Arrestato Gianluca Alfieri, al centro dello scandalo sui presunti crediti fittizi alle Rondinelle di Cellino
Oggi alle 13:00Ex rossoblù
di Giorgia Zuddas

C'è anche Gianluca Alfieri, il 25enne già finito al centro della vicenda sui presunti crediti fiscali fittizi legati al Brescia Calcio, tra le otto persone arrestate dalla Guardia di Finanza di Salerno nell'ambito di una vasta operazione antidroga eseguita nella giornata di mercoledì 6 maggio.

L'indagine, coordinata dal Nucleo PEF di Salerno attraverso il GICO, era stata avviata nel maggio 2025 e avrebbe portato alla scoperta di un'organizzazione criminale attiva soprattutto tra le province di Salerno e Avellino, con collegamenti anche fuori dall'Italia e rapporti con ambienti vicini al clan Fezza-De Vivo, attivo nell'Agro nocerino-sarnese. Secondo quanto emerso dalle indagini, Alfieri avrebbe avuto un ruolo nella gestione della contabilità e dei trasporti all'interno del gruppo. Gli investigatori hanno inoltre documentato numerosi traffici illeciti, sequestrando ingenti quantitativi di sostanze stupefacenti, tra cui hashish, cocaina e metanfetamine, per oltre mezza tonnellata complessiva. Il profitto derivante dal traffico di droga sarebbe stato quantificato in oltre 780mila euro.

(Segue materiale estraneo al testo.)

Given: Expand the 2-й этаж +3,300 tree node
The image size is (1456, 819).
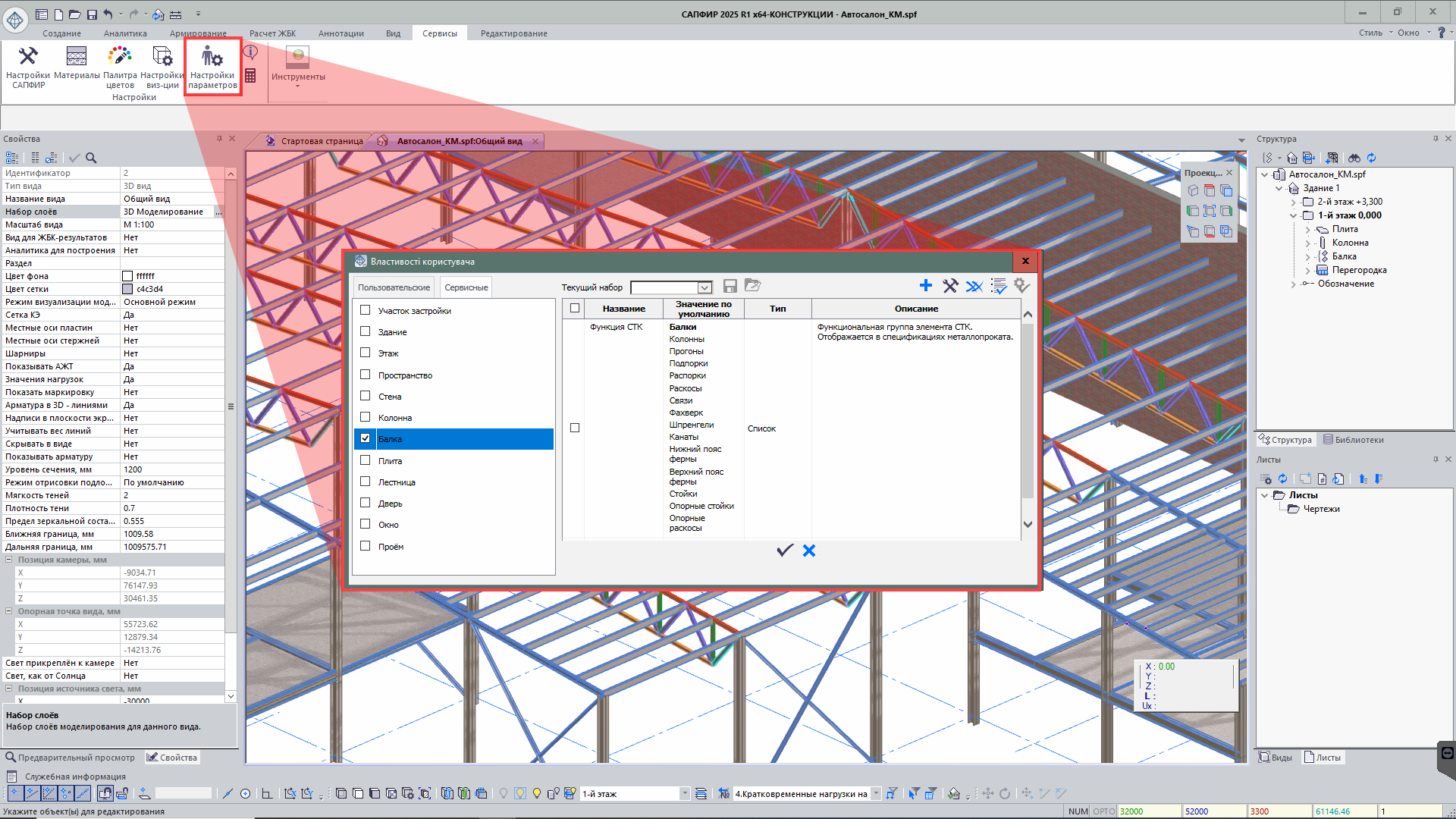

Gli accertamenti patrimoniali successivi hanno poi portato al sequestro di beni e disponibilità finanziarie riconducibili agli indagati.

Il nome di Alfieri era già noto nel mondo del calcio per il coinvolgimento nell'inchiesta sui crediti fiscali contestati al Brescia dell'ex patron del Cagliari Massimo Cellino.

A riportarlo è la redazione di BresciaToday.